Avrebbe scritto Simone de Beauvoir in “La forza delle cose”: “Sartre detestava le routine e le gerarchie, le carriere, i focolari, i diritti e i doveri, tutto il serio della vita. Non si adattava all’idea di fare un mestiere, di avere dei colleghi, dei superiori, delle regole da osservare e da imporre; non sarebbe mai diventato un padre di famiglia e nemmeno un uomo sposato… Di me sono state create due immagini. Sono una pazza, una mezza pazza, un’eccentrica… Ho abitudini dissolute; si racconta che nel ’45 a Rouen sono stata vista ballare nuda su delle botti; ho praticato con assiduità tutti i vizi, la mia vita è un continuo carnevale. Con i tacchi bassi, i capelli tirati, somiglio a una patronessa, a un’istitutrice (nel senso peggiorativo che la destra dà a questa parola), a un caposquadra dei boy-scout. Passo la mia esistenza fra i libri o a tavolino, tutto cervello. Nulla impedisce di conciliare i due ritratti. L’essenziale è presentarmi come un’anormale.
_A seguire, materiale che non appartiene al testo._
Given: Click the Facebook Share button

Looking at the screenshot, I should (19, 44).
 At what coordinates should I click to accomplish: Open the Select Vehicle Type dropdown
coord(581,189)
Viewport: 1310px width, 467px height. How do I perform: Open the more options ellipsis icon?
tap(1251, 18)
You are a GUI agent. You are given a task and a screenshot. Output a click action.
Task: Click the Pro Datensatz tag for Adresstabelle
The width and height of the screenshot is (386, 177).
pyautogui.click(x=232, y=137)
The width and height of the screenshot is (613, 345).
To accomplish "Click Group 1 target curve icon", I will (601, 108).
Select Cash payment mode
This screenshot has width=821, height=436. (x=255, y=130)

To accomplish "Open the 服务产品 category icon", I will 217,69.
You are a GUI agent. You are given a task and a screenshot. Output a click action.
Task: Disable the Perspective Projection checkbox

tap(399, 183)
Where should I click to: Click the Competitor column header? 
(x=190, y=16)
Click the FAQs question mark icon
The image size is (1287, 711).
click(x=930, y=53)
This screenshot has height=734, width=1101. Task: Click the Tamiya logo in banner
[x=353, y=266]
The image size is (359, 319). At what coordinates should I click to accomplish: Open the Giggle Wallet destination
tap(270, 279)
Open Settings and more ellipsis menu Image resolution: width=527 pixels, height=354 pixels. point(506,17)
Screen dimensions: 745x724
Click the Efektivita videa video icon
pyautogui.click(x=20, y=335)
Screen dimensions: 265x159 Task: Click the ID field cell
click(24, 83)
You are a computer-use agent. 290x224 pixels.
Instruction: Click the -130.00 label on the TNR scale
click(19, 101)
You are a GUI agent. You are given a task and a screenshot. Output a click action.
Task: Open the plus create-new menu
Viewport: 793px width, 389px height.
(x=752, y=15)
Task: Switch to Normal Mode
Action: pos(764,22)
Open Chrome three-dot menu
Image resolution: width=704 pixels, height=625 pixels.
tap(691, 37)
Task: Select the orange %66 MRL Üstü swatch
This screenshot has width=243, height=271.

Il fatto è che sono una scrittrice: una donna scrittrice non è una donna di casa che scrive, ma qualcuno la cui intera esistenza è condizionata dallo scrivere. E’ una vita che ne vale un’altra: che ha i suoi motivi, il suo ordine, i suoi fini che si possono giudicare stravaganti solo se di essa non si capisce niente”.

 

Sartre e la de Beauvoir sguazzavano nella ventata modaiola che avevano prodotto. Vivevano in un hotel di poco prezzo dalle parti di Saint-Germain. Tutti i giorni erano al caffè, dove potevano essere sorpresi mentre scrivevano o discutevano. Al Flore, ai Deux Magots, al Bar Napoleon tenevano banco con amici e colleghi, artisti, scrittori, studenti e amanti: Roger Blin, Marcel Duhamel, Robert Scipion, autore di un romanzo, “Prête-moi ta plume”, scritto nei caffè; Jean Cau, poeta e segretario di Sartre; Jacques Douai, cantante che lanciò la ballata “Les feuilles mortes” di Prévert e Kosma; il “lettrista” Gabriel Pomerand e Bernard Lucas, l’“inventore” del Tabou, che aveva pensato come una cave ammuffita sotto un bar di rue Dauphine potesse adattarsi perfettamente alla nuova filosofia alla moda dell’esistenzialismo dove gli intellettuali della Rive Gauche potessero incontrarsi per celebrare i loro riti con vino, danze, amori… Tutti parlavano contemporaneamente. Sostenevano questa o quella causa.

 

Sfornavano articoli polemici pubblicati su Les Temps Modernes, la rivista che Sartre aveva fondato nel 1945. Se avessero avuto tra le mani un pittore come Fantin-Latour si sarebbero fatti ritrarre come i loro celebrati predecessori in un tableau del tipo “Coin de Table” o “Omaggio a Baudelaire” dove figurano letterati e artisti “consacrati”. Nel 1964, fatto che ebbe risonanaza planetaria, Sartre rifiutò il premio Nobel per la letteratura. Aveva già ricusato la Legion d’onore e la cattedra al Collège de France. “Nessun uomo merita di essere consacrato da vivo”. Lui voleva l’immortalità. Affondava nell’eterna e diffusa autoconsiderazione dell’esprit parigino. Ma a Sartre non bastava.

 

Nella miscela di vita e filosofia si dedicò a chi lo aveva preceduto nella grande avventura creativa. Scrisse le biografie di Baudelaire, Mallarmé, Flaubert. Biografie per “spiegare” il senso delle esperienze altrui coniugate alla propria. Il trionfo del narcisismo che si ciba della vita d’altri. Per quanto possa sembrare curioso, nel vortice delle frequentazioni, Sartre mostrava una strana tendenza alla asocialità, fatto che ha portato a ipotizzare fosse dominato dalla sindrome di Asperger, imparentata con l’autismo. Un disturbo ossessivo-compulsivo attribuito dallo stesso Sartre a Flaubert. Per poi scrivere “Flaubert sono io”.